The method can detect functionally relevant changes in transcription factor dynamics and accurately differentiate the ligand/target specificity directly within the cellular environment. This will be instrumental in screening libraries of compounds to identify starting points for the development of new therapeutics. Identifying hitherto unknown networks of biochemical signaling pathways will propel the field of single-particle live cell and quantitative microscopy in the area of diagnostics. The manuscript is well-written and clearly conveys its message.
Weaknesses:
There are a few elements, that if rectified would improve the claims of the manuscript.
The authors claim that they measure receptor dynamics. In essence, their readout is a variation in diffusional behavior that correlates to ligand binding. While ligand binding can result in altered dynamics or /and shift in conformational equilibrium, SPT is not recording directly protein structural dynamics, but their effect on diffusion. They should correct and elaborate on this.

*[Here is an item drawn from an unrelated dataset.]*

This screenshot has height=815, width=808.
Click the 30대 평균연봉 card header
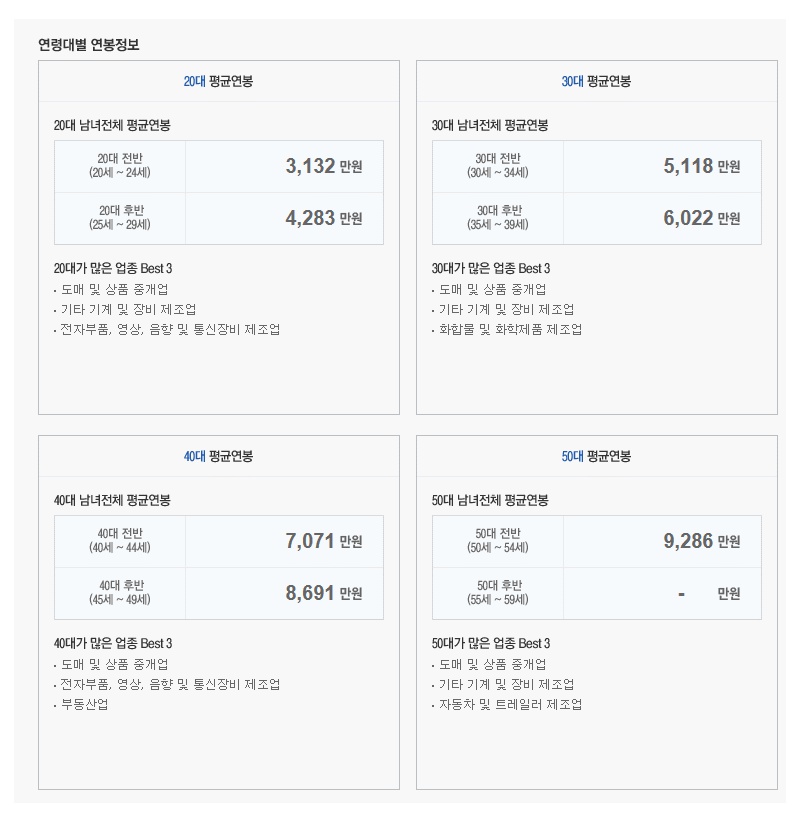click(596, 81)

L 148 What do the authors mean 'No correlation between diffusion and monomeric protein size was observed, highlighting the differences between cellular protein dynamics versus purified systems'. This is not justified by data here or literature reference. How do the authors know these are individual molecules? Intensity distributions or single bleaching steps should be presented.

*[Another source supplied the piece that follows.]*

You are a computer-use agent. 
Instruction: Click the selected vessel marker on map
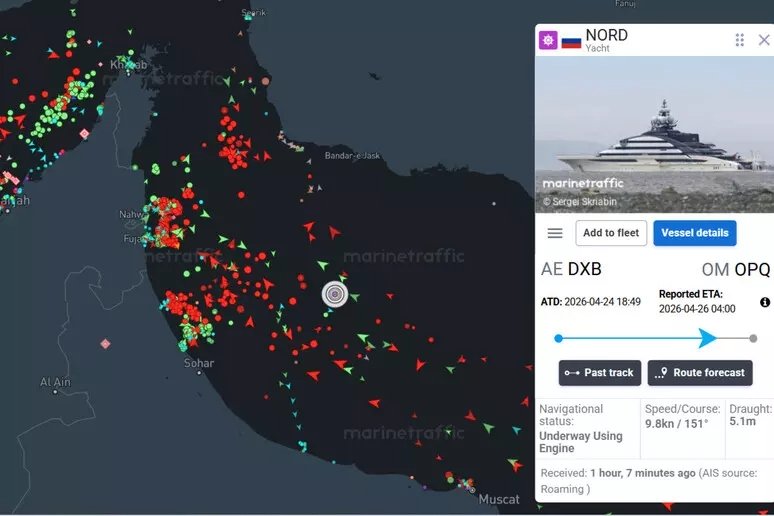[x=335, y=293]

Along the same lines, the data in Figs 2 and 4 show that not only the immobile fraction is increased but also that the diffusion coefficient of the fast-moving (attributed to free) is reduced. The authors mention this and show an extended Fig 5 but do not provide an explanation. How do potential transient ligand binding and the time-dependent heterogeneity in motion (see comment above) contribute to this? Also, in line 216 the authors write "with no evidence" of transient diffusive states. How do they define transient diffusive states? While there are toolboxes to directly extract the existence and abundance of these either by HMM analysis or temporal segmentation, the authors do not discuss or use them.

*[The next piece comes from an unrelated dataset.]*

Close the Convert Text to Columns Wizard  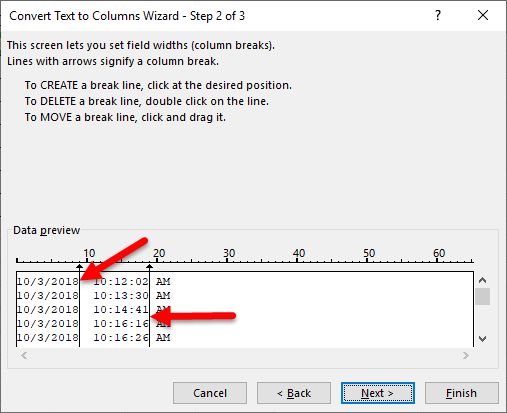tap(483, 15)
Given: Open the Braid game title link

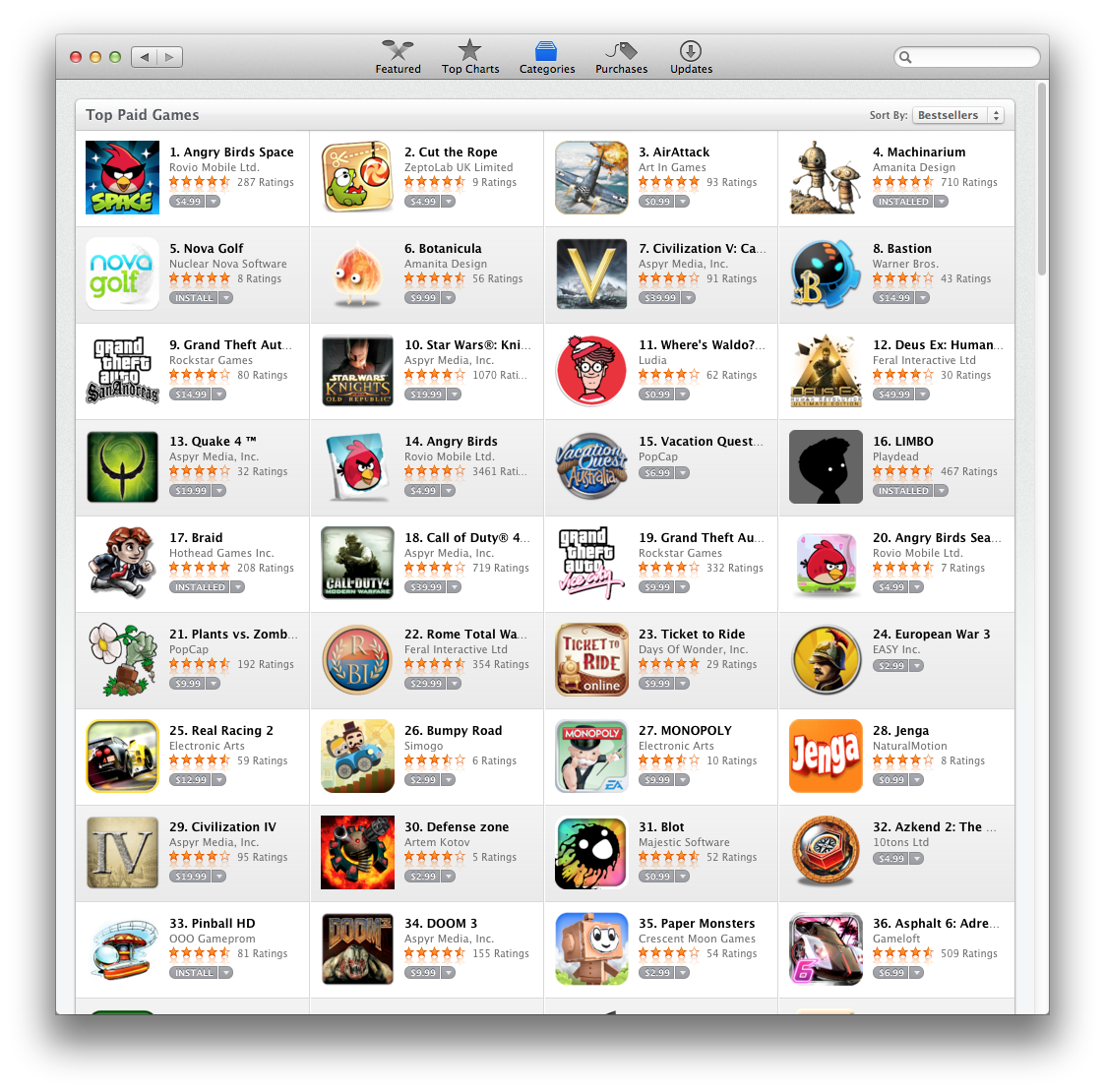Looking at the screenshot, I should pos(196,537).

The authors discuss the methods for extracting kinetic information of ligand binding by diffusion. They should consider the temporal segmentation of heterogenous diffusion. There are numerous methods published in journals or BioRxiv based on analytical or deep learning tools to perform temporal segmentation. This could elevate their analysis of Kon and Koff.
Reviewer #3 (Public Review):
Summary:
The authors aim to demonstrate the effectiveness of their developed methodology, which utilizes super-resolution microscopy and single-molecule tracking in live cells on a high-throughput scale. Their study focuses on measuring the diffusion state of a molecule target, the estrogen receptor, in both ligand-bound and unbound forms in live cells. By showcasing the ability to screen 5067 compounds and measure the diffusive state of the estrogen receptor for each compound in live cells, they illustrate the capability and power of their methodology.
Strengths:
Readers are well introduced to the principles in the initial stages of the manuscript with highly convincing video examples. The methods and metrics used (fbound) are robust. The authors demonstrate high reproducibility of their screening method (R2=0.92). They also showcase the great sensitivity of their method in predicting the proliferation/viability state of cells (R2=0.84). The outcome of the screen is sound, with multiple compounds clustering identified in line with known estrogen receptor biology.
Weaknesses:
- Potential overstatement on the relationship of low diffusion state of ER bound to compound and chromatin state without any work on chromatin level.
- Could the authors clarify if the identified lead compound effects are novel at any level?
- More video example cases on the final lead compounds identified would be a good addition to the current data package.